§ **Things to do**:
1. In the opinion piece about the ban on gay men donating blood, how long is the shelf life of donated blood?
2. Summarize the opinion piece about the ban on gay men donating blood in two sentences.

§ **Excerpted passage**:
Twice in the last few weeks, the American Red Cross has called me about blood drives they were having back home.
Twice I told the other person on the phone that I was in Bowling Green for school and they immediately started to tell me when the next blood drive was on campus.
Both times, after going around with them about how the Red Cross would really appreciate my donation and how I did not wish to donate blood any time soon, I wanted to so badly ask the person on the phone, “So, when are you going to lift the ban on gay men donating blood?”
But I stopped myself.
The policy is that if you are a male and you have had sex with another male since 1977, you are ineligible to donate blood.
The policy was put in place by the Department of Health and Human Services and the Food and Drug Administration in the 1980s after thousands of hemophiliacs and blood transfusion patients began dying of HIV/AIDS.
And while AIDS is still a very important disease to tackle in today’s medicine, I find this 30-year-old policy to be both outdated and counterproductive.
When the policy was put in place, AIDS was seen as an epidemic among homosexual and bisexual men. It was believed by society that this was a “gay disease” and was even at first called “gay-related immune deficiency” [GRID] because the group of cases that had the symptoms of AIDS were only gay males.
But it is 2014, not 1982.
Both society and medical experts and practitioners are better educated about HIV/AIDS— they’re more educated about how it forms, how it is contracted and who is at risk of contracting it.
And in the last 30 years, blood donation testing has become more thorough.
While you are donating blood, the nurse will take about three or four vials before letting the bag fill up. Those vials are put through 12 different types of testing to find out your blood type and to look for other infectious diseases.
The test results are then transferred to the manufacturing facility within 24 hours of the results being completed.
If a test result comes out positive for anything, that blood is discarded and then the donor is notified.
It is counterproductive for the American Red Cross to ask people to donate because they are low on blood while simultaneously discriminating against homosexual and bisexual males who are eligible to donate.
While blood, after being tested, is taken right to hospitals to be used in case of emergency transfusion, it only has a shelf life of 42 days. And after those 42 days, the blood is discarded, which calls for the demand of more.
Americans already donate 15.7 million pints of blood each year, but if they eliminated the ban completely, an estimated 615,300 more pints of blood would be added to the annual total. That means more blood on the shelf when other shelf lives for blood have expired.
Times are changing, medicine is advancing and blood tests are becoming more thorough in saying which blood goes on the shelf and which blood gets thrown out.
In a changing world, policies— even ones that have been in place for more than 30 years— have to change in order for companies and organizations to survive.

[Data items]
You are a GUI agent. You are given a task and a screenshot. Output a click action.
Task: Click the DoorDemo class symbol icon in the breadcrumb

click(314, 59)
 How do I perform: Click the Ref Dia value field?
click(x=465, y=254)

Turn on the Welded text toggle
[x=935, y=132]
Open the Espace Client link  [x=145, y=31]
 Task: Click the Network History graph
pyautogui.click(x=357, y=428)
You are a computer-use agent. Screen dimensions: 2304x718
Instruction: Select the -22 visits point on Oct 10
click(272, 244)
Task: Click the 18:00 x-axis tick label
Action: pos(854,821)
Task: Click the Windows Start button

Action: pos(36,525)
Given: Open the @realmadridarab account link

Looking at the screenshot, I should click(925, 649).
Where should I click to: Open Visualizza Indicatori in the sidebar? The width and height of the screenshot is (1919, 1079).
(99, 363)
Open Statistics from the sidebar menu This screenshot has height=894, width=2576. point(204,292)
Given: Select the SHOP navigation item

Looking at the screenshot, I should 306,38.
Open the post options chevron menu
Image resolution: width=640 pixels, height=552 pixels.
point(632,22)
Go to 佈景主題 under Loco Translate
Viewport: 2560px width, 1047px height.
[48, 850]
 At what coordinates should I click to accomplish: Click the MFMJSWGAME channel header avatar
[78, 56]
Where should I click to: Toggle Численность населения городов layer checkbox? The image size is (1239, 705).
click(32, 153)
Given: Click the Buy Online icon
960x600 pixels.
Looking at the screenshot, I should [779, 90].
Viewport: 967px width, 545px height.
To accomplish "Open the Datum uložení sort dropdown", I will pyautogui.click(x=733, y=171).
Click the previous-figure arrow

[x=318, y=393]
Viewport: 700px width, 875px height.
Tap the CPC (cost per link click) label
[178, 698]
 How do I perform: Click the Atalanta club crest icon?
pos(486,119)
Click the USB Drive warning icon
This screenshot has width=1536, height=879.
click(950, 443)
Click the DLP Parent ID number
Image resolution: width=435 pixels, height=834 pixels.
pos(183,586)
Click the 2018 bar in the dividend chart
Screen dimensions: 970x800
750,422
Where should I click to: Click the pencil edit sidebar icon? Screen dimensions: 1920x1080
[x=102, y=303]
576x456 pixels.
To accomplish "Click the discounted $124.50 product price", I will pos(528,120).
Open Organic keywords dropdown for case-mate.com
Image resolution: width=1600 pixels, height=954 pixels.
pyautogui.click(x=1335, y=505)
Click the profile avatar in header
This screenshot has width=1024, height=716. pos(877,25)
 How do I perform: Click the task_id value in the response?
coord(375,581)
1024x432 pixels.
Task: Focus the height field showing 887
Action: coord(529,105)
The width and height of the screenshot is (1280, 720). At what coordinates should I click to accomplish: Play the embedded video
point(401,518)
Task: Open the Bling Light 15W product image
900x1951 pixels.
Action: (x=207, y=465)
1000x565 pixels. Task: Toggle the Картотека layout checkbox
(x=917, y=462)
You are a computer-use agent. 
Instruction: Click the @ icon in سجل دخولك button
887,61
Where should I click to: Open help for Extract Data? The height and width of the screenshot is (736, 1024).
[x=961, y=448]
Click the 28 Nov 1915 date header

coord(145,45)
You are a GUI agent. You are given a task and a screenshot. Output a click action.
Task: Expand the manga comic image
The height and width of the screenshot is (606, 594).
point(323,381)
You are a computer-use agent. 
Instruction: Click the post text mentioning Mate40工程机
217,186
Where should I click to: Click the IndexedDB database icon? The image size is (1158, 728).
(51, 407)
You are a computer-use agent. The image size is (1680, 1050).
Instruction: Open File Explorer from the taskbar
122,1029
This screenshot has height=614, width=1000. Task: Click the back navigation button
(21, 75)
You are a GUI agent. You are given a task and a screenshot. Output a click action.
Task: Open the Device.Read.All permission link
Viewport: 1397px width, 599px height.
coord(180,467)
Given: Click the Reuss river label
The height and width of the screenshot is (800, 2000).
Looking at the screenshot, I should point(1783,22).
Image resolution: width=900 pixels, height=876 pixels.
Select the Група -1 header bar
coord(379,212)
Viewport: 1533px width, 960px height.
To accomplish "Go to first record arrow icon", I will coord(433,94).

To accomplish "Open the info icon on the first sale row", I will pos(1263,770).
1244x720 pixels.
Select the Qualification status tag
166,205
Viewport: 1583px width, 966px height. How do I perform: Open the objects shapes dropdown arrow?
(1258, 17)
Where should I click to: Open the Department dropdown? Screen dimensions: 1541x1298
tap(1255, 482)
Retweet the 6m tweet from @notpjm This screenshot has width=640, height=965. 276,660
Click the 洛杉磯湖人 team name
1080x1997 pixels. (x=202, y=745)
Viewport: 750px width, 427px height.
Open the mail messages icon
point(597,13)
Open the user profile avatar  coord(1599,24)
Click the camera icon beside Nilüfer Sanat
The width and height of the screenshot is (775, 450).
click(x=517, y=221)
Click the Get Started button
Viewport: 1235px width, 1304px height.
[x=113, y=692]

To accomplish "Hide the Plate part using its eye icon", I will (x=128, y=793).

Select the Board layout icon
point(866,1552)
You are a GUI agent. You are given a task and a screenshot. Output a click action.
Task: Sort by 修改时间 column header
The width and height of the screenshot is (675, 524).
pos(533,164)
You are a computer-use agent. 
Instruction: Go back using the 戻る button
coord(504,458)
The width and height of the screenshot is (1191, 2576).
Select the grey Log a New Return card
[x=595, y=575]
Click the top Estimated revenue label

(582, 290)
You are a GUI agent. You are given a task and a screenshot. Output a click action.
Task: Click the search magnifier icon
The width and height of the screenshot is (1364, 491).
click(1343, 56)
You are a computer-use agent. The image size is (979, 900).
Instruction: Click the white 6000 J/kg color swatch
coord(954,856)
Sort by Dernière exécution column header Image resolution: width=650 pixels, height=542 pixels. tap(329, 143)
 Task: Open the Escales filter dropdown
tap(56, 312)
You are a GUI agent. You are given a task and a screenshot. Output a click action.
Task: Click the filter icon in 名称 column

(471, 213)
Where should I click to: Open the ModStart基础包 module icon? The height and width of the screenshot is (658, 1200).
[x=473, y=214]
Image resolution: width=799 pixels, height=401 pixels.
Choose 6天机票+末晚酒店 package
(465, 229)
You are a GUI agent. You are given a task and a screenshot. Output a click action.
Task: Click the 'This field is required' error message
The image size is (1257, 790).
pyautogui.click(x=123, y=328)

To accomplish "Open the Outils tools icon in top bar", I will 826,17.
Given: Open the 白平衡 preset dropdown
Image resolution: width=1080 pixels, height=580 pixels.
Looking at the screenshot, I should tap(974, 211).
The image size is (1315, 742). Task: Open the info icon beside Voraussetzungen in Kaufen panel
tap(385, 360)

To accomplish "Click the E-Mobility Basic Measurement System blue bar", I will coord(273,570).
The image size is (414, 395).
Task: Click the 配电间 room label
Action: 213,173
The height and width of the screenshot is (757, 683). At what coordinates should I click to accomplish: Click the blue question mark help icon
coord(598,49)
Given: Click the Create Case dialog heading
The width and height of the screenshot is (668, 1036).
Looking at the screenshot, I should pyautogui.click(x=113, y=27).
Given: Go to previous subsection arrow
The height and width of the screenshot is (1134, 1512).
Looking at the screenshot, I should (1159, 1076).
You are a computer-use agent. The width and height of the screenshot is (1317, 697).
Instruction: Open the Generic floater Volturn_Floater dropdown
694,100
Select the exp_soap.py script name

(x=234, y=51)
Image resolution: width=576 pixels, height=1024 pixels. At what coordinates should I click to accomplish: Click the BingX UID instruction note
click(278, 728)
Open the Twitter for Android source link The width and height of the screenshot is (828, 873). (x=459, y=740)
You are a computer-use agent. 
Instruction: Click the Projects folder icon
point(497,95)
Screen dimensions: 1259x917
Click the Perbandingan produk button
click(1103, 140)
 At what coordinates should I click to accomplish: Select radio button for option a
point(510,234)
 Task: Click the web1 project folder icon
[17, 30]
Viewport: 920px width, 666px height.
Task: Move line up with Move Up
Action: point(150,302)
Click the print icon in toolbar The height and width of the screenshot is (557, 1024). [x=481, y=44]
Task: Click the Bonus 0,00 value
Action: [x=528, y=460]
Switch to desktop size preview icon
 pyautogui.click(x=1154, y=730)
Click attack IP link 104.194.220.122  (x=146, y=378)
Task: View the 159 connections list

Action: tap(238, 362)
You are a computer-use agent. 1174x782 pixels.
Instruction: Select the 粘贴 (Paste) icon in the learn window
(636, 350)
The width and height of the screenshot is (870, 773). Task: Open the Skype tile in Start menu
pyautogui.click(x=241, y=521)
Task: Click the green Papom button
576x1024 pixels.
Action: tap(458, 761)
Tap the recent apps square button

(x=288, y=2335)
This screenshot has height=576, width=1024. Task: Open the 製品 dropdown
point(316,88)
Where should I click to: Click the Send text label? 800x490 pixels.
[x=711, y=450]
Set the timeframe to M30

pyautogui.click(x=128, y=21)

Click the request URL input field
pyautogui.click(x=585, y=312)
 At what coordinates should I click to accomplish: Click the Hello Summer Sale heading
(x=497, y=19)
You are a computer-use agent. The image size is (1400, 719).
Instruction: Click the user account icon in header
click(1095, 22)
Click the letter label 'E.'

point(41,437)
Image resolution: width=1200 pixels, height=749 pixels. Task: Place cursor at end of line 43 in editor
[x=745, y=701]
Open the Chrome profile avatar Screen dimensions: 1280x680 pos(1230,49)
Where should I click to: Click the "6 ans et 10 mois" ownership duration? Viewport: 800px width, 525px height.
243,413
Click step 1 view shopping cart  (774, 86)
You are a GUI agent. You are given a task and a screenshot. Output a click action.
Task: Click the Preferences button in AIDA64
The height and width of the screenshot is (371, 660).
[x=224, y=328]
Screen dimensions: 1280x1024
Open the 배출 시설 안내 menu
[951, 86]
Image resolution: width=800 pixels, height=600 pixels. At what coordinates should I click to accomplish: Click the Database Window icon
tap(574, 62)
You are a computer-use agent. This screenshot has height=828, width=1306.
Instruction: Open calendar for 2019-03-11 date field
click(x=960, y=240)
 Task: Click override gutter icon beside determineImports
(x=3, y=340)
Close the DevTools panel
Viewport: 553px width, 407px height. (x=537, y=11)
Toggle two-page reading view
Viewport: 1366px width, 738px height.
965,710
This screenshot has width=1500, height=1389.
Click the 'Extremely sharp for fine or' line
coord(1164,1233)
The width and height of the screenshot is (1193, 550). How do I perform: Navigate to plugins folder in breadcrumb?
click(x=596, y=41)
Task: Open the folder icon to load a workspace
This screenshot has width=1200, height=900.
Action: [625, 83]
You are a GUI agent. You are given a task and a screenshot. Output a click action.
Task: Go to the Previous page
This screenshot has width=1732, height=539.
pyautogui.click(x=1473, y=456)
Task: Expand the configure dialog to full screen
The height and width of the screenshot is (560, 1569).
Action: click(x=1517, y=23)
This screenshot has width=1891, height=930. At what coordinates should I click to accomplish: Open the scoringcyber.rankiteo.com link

§ **Written answers**:
1. Donated blood has a shelf life of 42 days.

2. The writer argues that the policy barring men who have had sex with another man since 1977 from donating blood is outdated and counterproductive. It was set in the 1980s, when AIDS was seen as a "gay disease," but HIV/AIDS is now better understood, donated blood is tested thoroughly, and lifting the ban would add an estimated 615,300 pints a year to a supply that expires after 42 days.